Prompt 1: Rewrite the notebook text on network analysis starting with "Differential Expression analysis" and going on through "conds, thr = 1))", substituting "UpSet plot" for "Venn diagram".
Prompt 2: According to the notebook text on network analysis, what software was used to generate the figures for Figure 4A-C?
Prompt 3: Continue the notebook text on network analysis from its last line.

Given text:
Differential Expression analysis was performed in the same way as above. 

Venn diagram was created using graphic software

Functional analysis was done using Gseapy Enrichr API with the the KEGG library (lib/KEGG_2021_Human.gmt)

## Network Generation

In [None]:
coexp = calc(filter_fpkm(fpkm, conds, thr = 1))
coexp.to_csv('Network/coexp.txt', sep = '\t', index = False)

In [None]:
#This was repeated 100 times to get the most robust clustering
topx = 0.1
k=Network_Analysis(filename='Network/coexp.txt',respath='Network/Analysis/',KEGG='lib/KEGG_rat_Novogene.gmt',GO='lib/GO_Biological_Process_2021.gmt',topx=topx)
k.save_network()

## Network Analysis (Figure 4A-C and Supplemtentary Data 3)

This figures were generated with Cytoscape. Both Cytoscape Files are available under "Network" folder

Figure 4A: Use the '{edges/node}_pos_cluster.txt'. The transparency of the edges were proportional to the weight and size of the nodes is proportional to the average clustering coefficient (calculation below, related file "avgClustCoeff.txt")

Figure 4B: Use the subnodes and edges from the calculation below. Color was based on the differential expression results

In [None]:
#Loading deseq info
temp = pd.ExcelFile('DiffExp_FunctionalAnalysis/DifferentialExpression_ALL.xlsx')
res = []
for i in temp.sheet_names[0:]:
    ha = temp.parse(i, index_col = 0)
    ha = ha[ha['P-ADJ'] < 0.05]['DIRECTION']
    res.append(ha.rename(i.replace('_', ' vs ')))
res = pd.concat(res, 1)


In [None]:
#Average clustering coefficient
k = pickle.load( open( 'Network/Analysis/network_object.pkl', "rb" ) )
x = []

for i in sorted(k.clustering.unique()):
    x.append([i, k.network.subgraph(k.clustering[k.clustering == i].index).transitivity_undirected()])
avgClustCoeff = pd.DataFrame(x, columns = ['Cluster','AvgClustCoeff']).sort_values('AvgClustCoeff', ascending = False)
avgClustCoeff.to_csv('Network/Analysis/avgClustCoeff.txt', sep = '\t', index = False)

In [None]:
temp = pd.concat([k.clustering, res], 1)
cluster_deseq = temp[temp[0].notna()]
cluster_deseq['count'] = 1
cluster_deseq.fillna('Unchanged').groupby([0, 'Aging vs Young']).count()

In [None]:
#Subnetwork Cluster 14 (Figure 5B)
degree = pd.Series(k.network.degree(), index = k.network.vs['name'])

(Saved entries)
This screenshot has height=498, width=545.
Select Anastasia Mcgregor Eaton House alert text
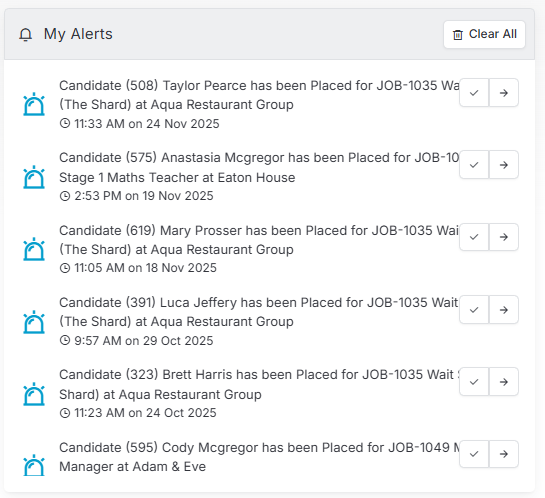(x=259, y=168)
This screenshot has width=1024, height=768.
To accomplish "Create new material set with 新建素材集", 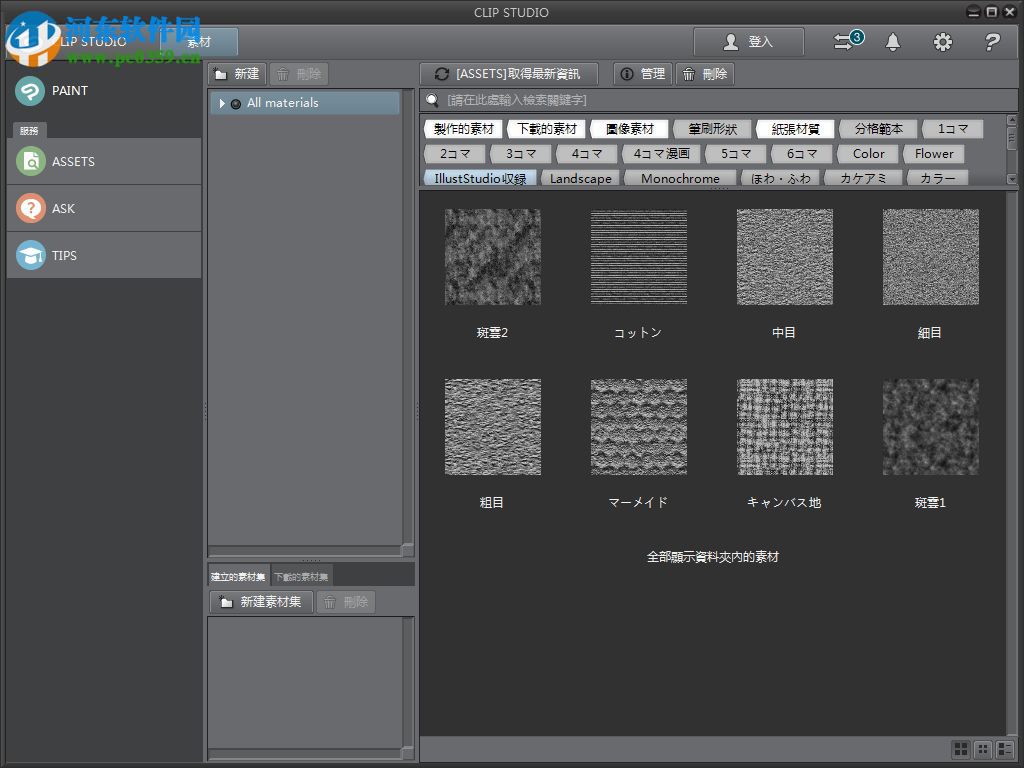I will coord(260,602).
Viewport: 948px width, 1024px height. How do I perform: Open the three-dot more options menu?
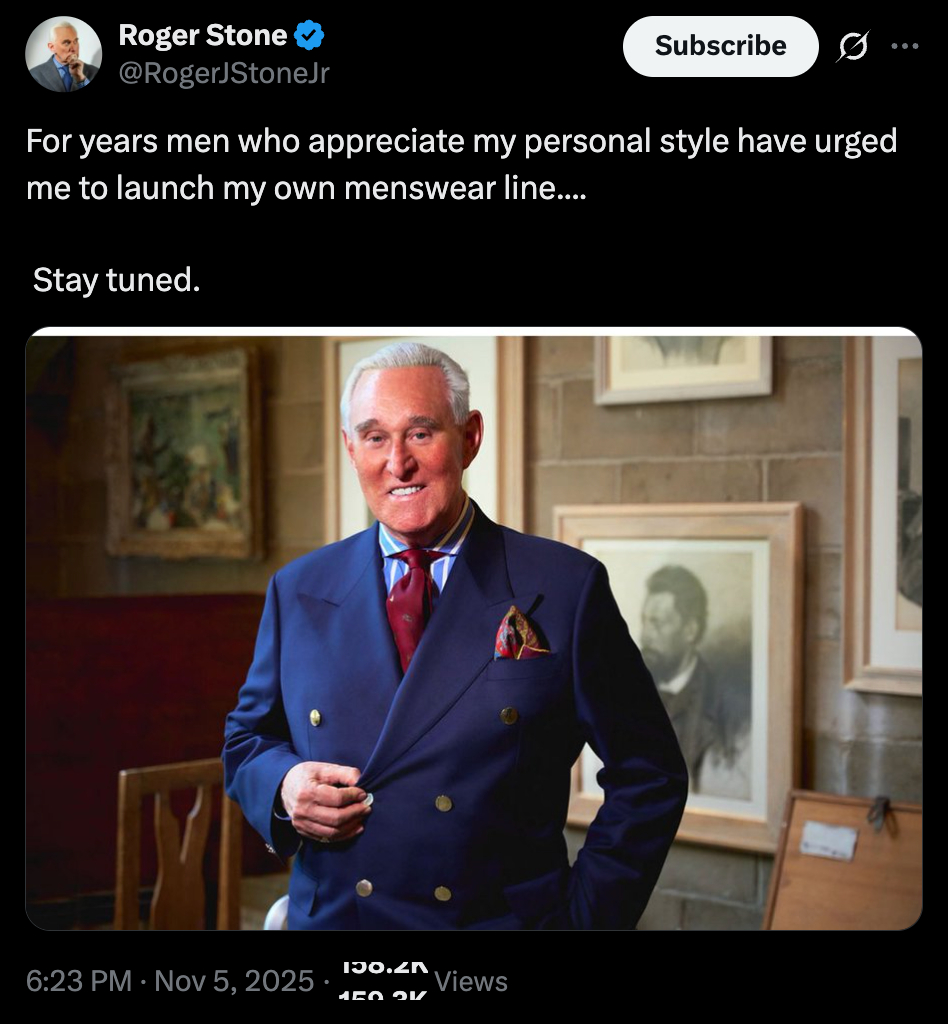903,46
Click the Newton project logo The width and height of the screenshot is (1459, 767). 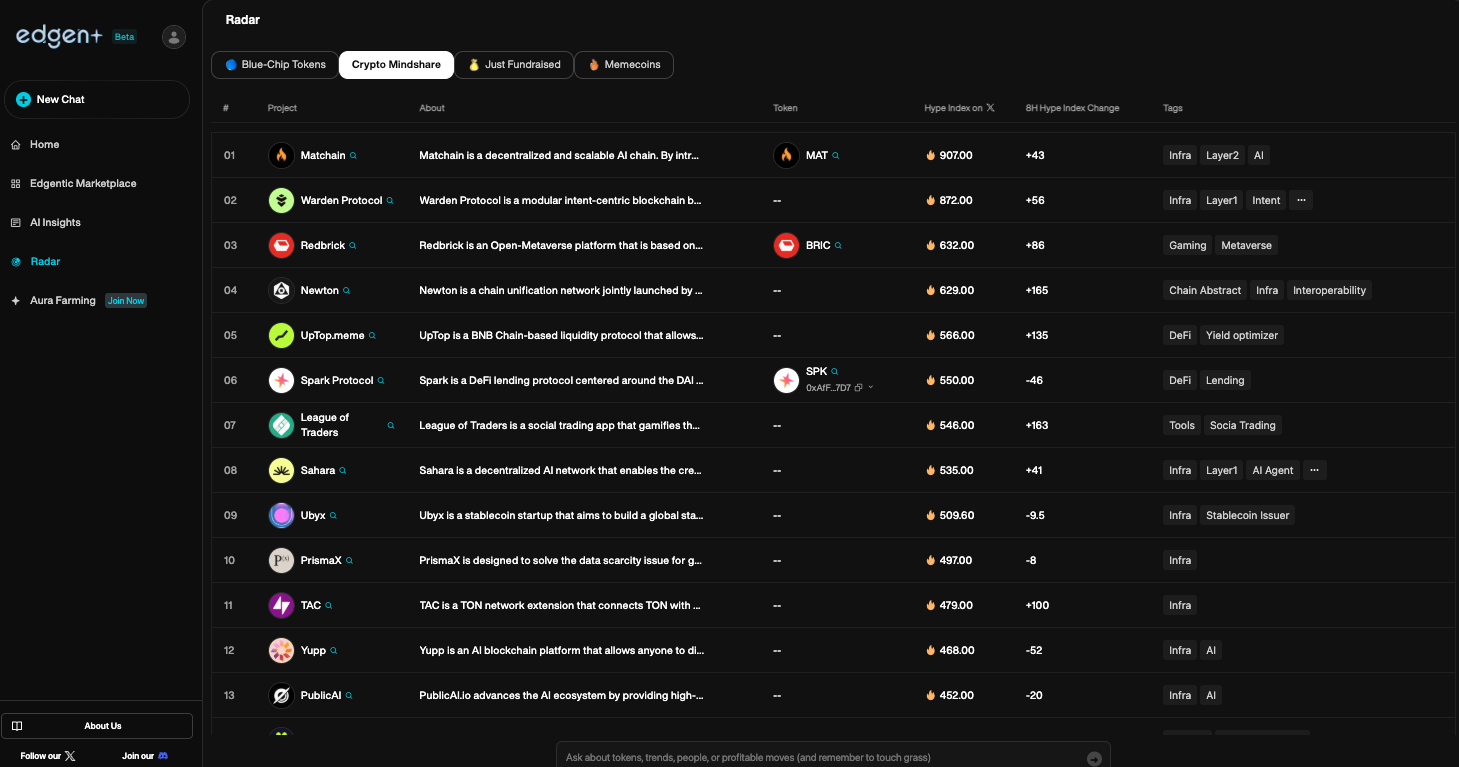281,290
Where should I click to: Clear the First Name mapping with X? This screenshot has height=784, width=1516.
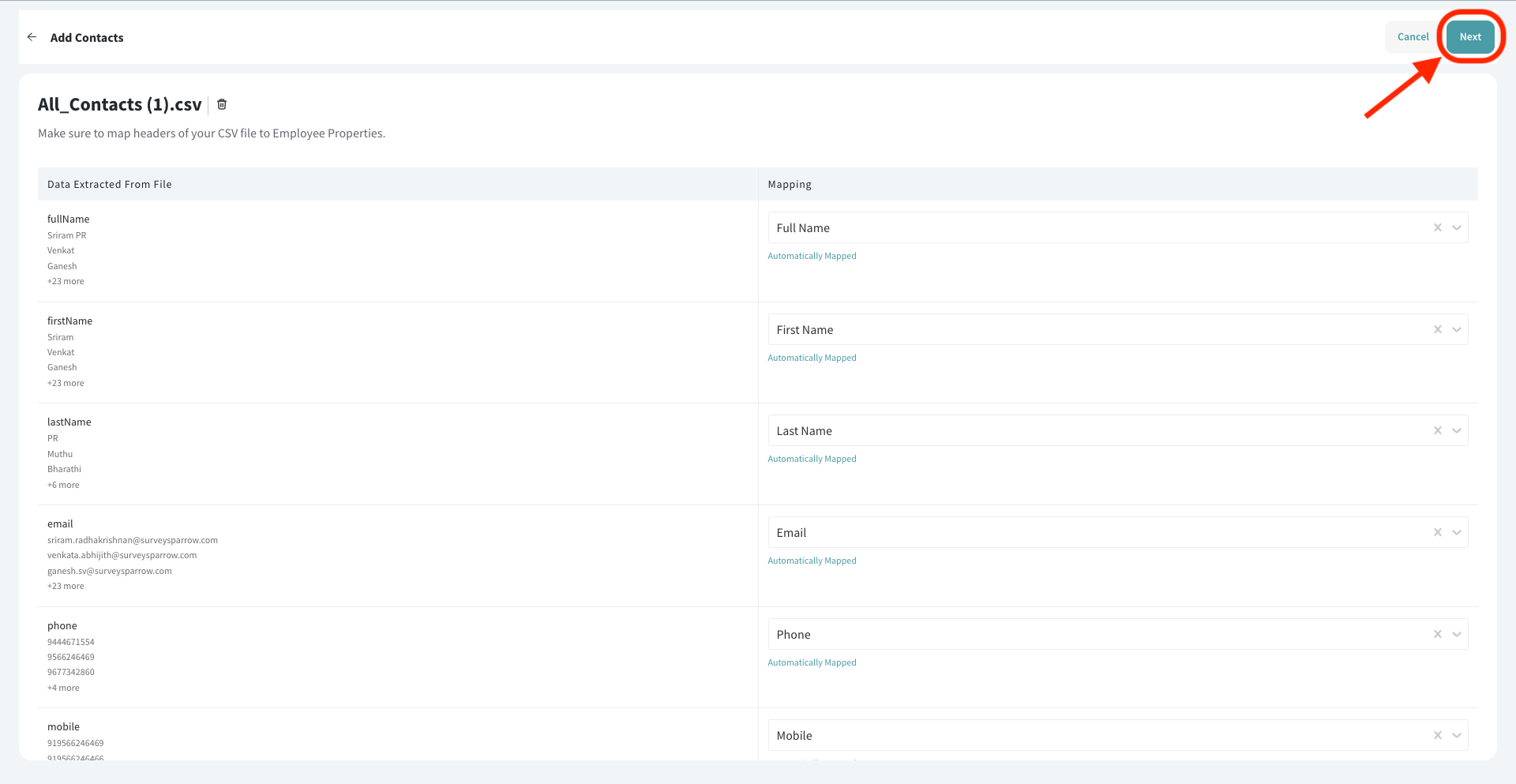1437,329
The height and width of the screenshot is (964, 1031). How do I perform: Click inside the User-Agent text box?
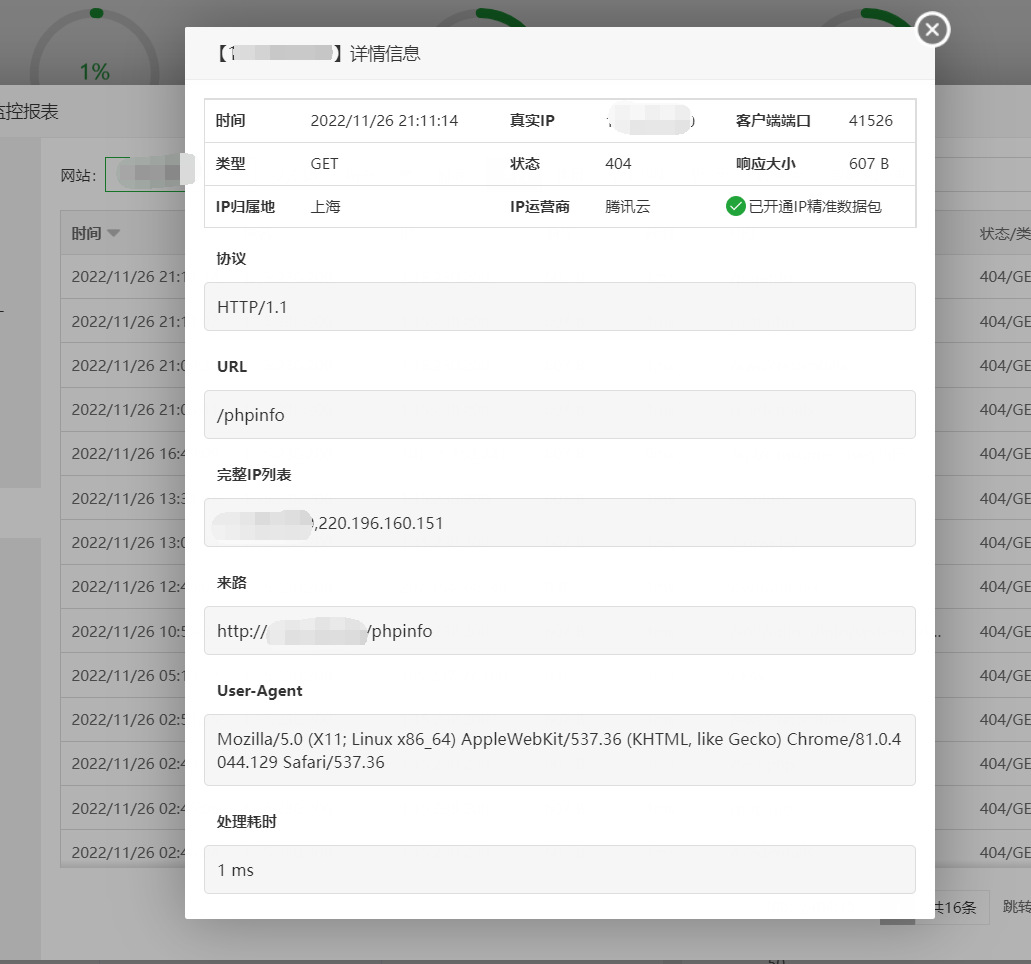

Exercise response 1:
Differential Expression analysis was performed in the same way as above. 

UpSet plot was created using graphic software

Functional analysis was done using Gseapy Enrichr API with the the KEGG library (lib/KEGG_2021_Human.gmt)

## Network Generation

In [None]:
coexp = calc(filter_fpkm(fpkm, conds, thr = 1))

Exercise response 2: Cytoscape

Exercise response 3:
for cl in k.clustering.unique():
    nodes = k.clustering[k.clustering == cl]
    nodes = pd.concat([nodes, res.reindex(nodes.index), degree.reindex(nodes.index)],1)
    temp = k.network.subgraph(nodes.index)
    edges = []
    for edge in temp.es:
        source_vertex_id = edge.source
        target_vertex_id = edge.target
        source_vertex = temp.vs[source_vertex_id]['name']
        target_vertex = temp.vs[target_vertex_id]['name']
        edges.append([source_vertex, target_vertex])
    edges = pd.DataFrame(edges, columns = ['source','target'])

    edges.to_csv('Network/Analysis/subnetwork/cl_%d_edges.txt' % cl, sep = '\t')
    nodes.to_csv('Network/Analysis/subnetwork/cl_%d_nodes.txt' % cl, sep = '\t')

## Figure 5 and Supplementary Data 4

Figure 5B-D and Supplementary Data 4: Originated from public GTEx data. Selected samples can be found in Supplementary Data 4 and the flow to select them is presented in Supplementary Figure 4. Differential Expression and Functional Analysis were same as above. 

Figure 5E-F: Single cell coordinates and expression values were extracted from Seurat object shared by the original authors.

In [None]:
#Figure 5A
temp = pd.concat([fpkm.loc['Pcsk9'], conds],1)
plt.figure(figsize = (2, 4))
g = sns.barplot(data = temp, x = 'conds', y = 'Pcsk9', order=['Young', 'Aging'],palette = ['white', '#a50000'], capsize=.2,  edgecolor='black')#, hue = 'Gender', hue_order = hue_order)#, ax = axs[num])
plt.savefig('Figures/5A.pdf')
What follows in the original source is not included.